____ Input records

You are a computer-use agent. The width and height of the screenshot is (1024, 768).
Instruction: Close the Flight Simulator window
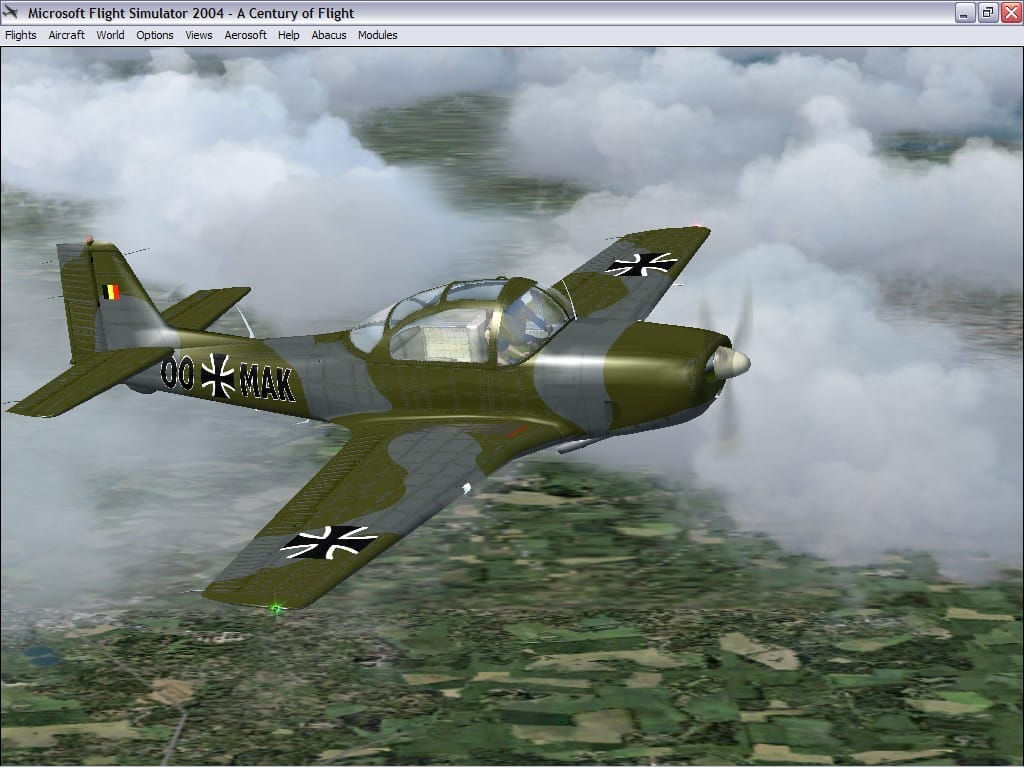[1010, 13]

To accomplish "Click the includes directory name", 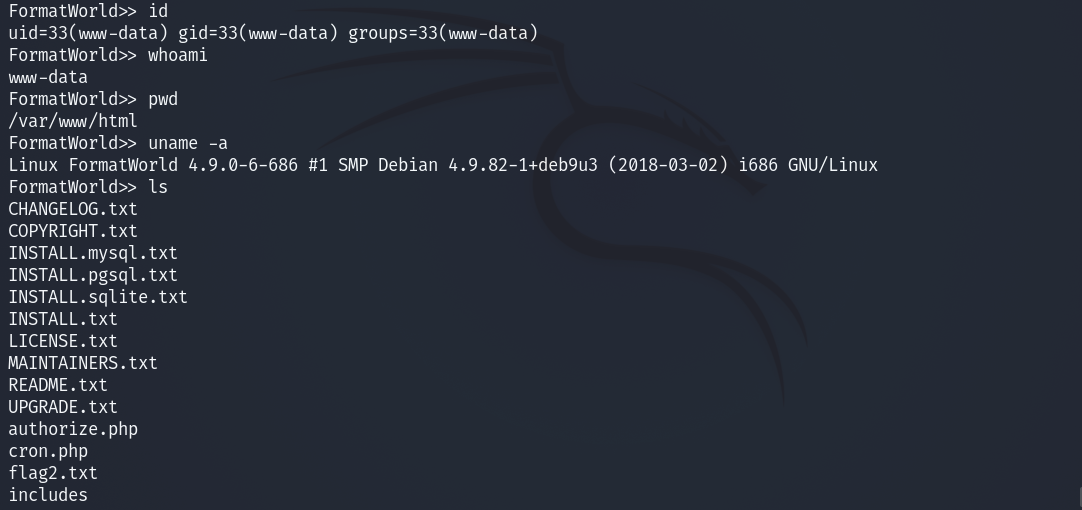I will [x=48, y=495].
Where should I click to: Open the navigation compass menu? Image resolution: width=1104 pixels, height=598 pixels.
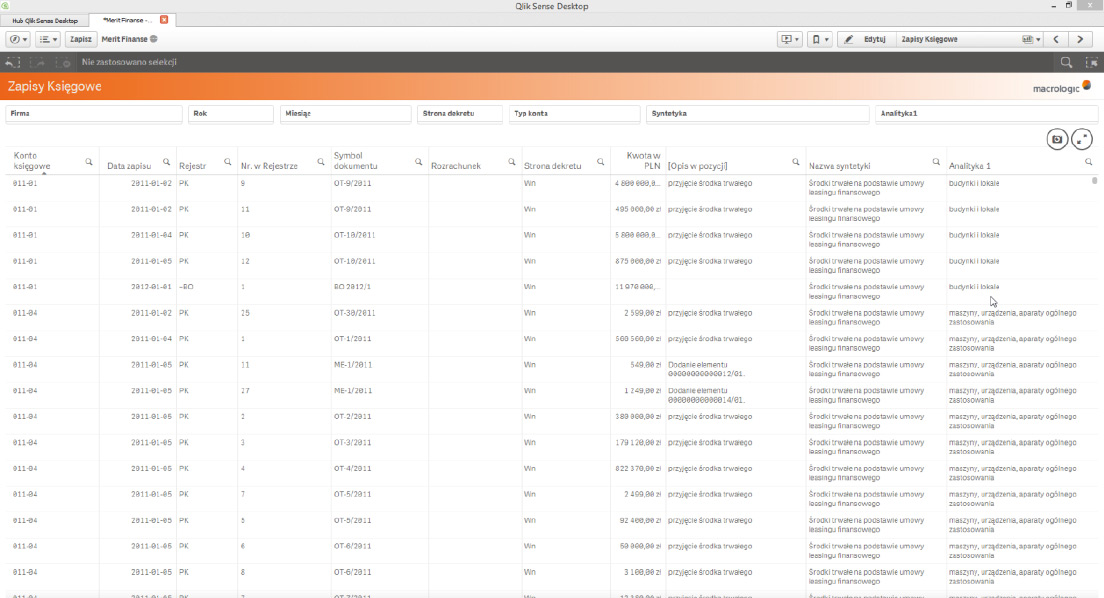point(18,39)
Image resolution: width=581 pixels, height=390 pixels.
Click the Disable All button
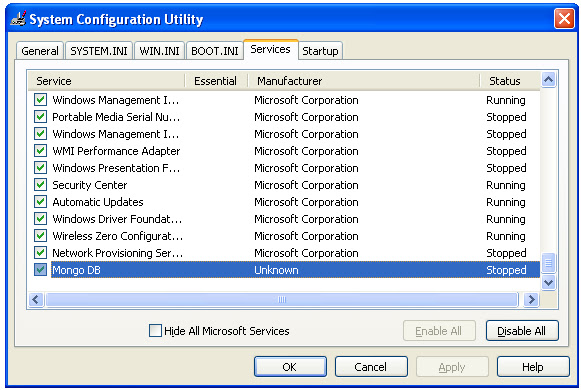522,331
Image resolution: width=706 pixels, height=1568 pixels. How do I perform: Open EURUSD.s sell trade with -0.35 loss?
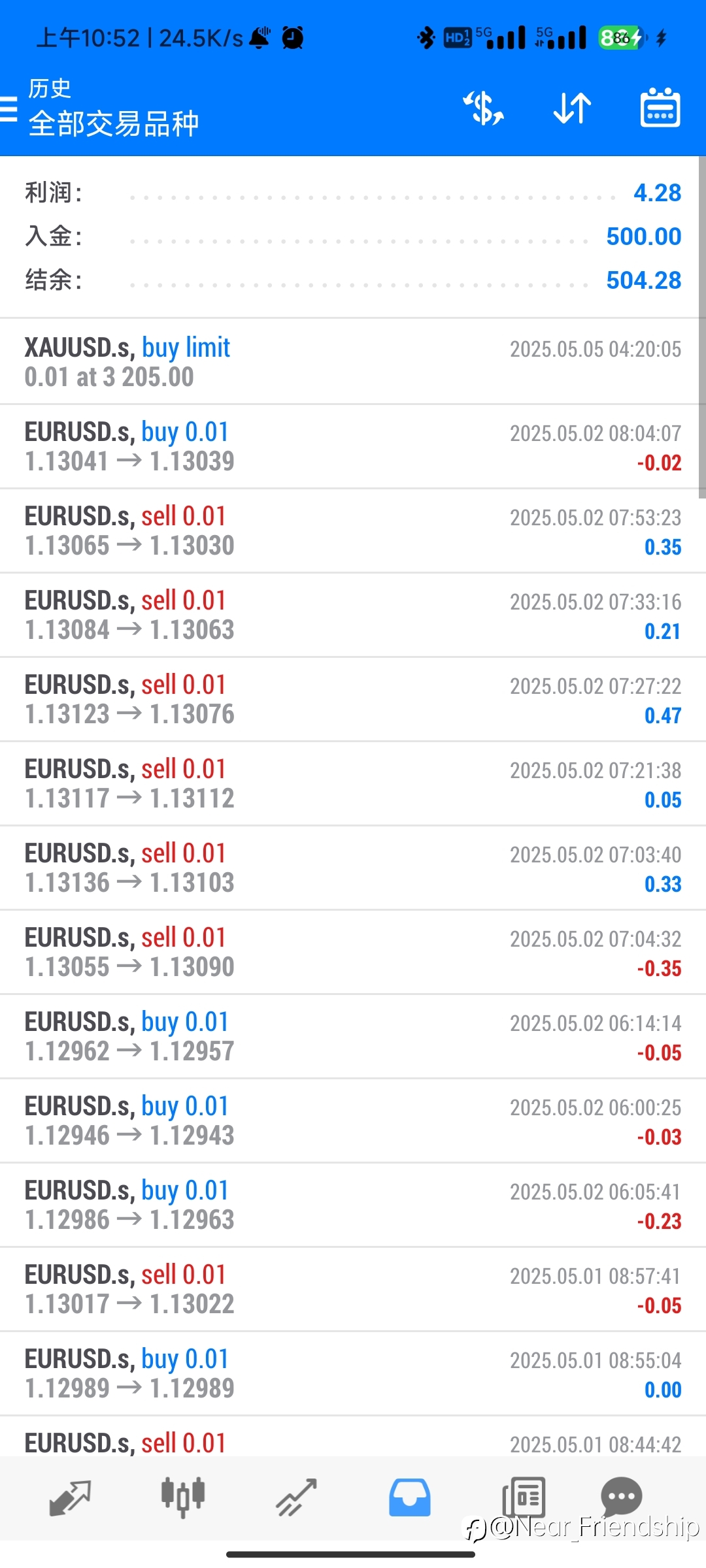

________

Work instructions —
Retype, word for word, the lines from the one with "Image resolution: width=581" through the last line of the entries above, and only those lines. Leave pictures out.

Answer for this exercise —
Image resolution: width=581 pixels, height=390 pixels.
Click the Disable All button
522,331
Image resolution: width=706 pixels, height=1568 pixels. How do I perform: Open EURUSD.s sell trade with -0.35 loss?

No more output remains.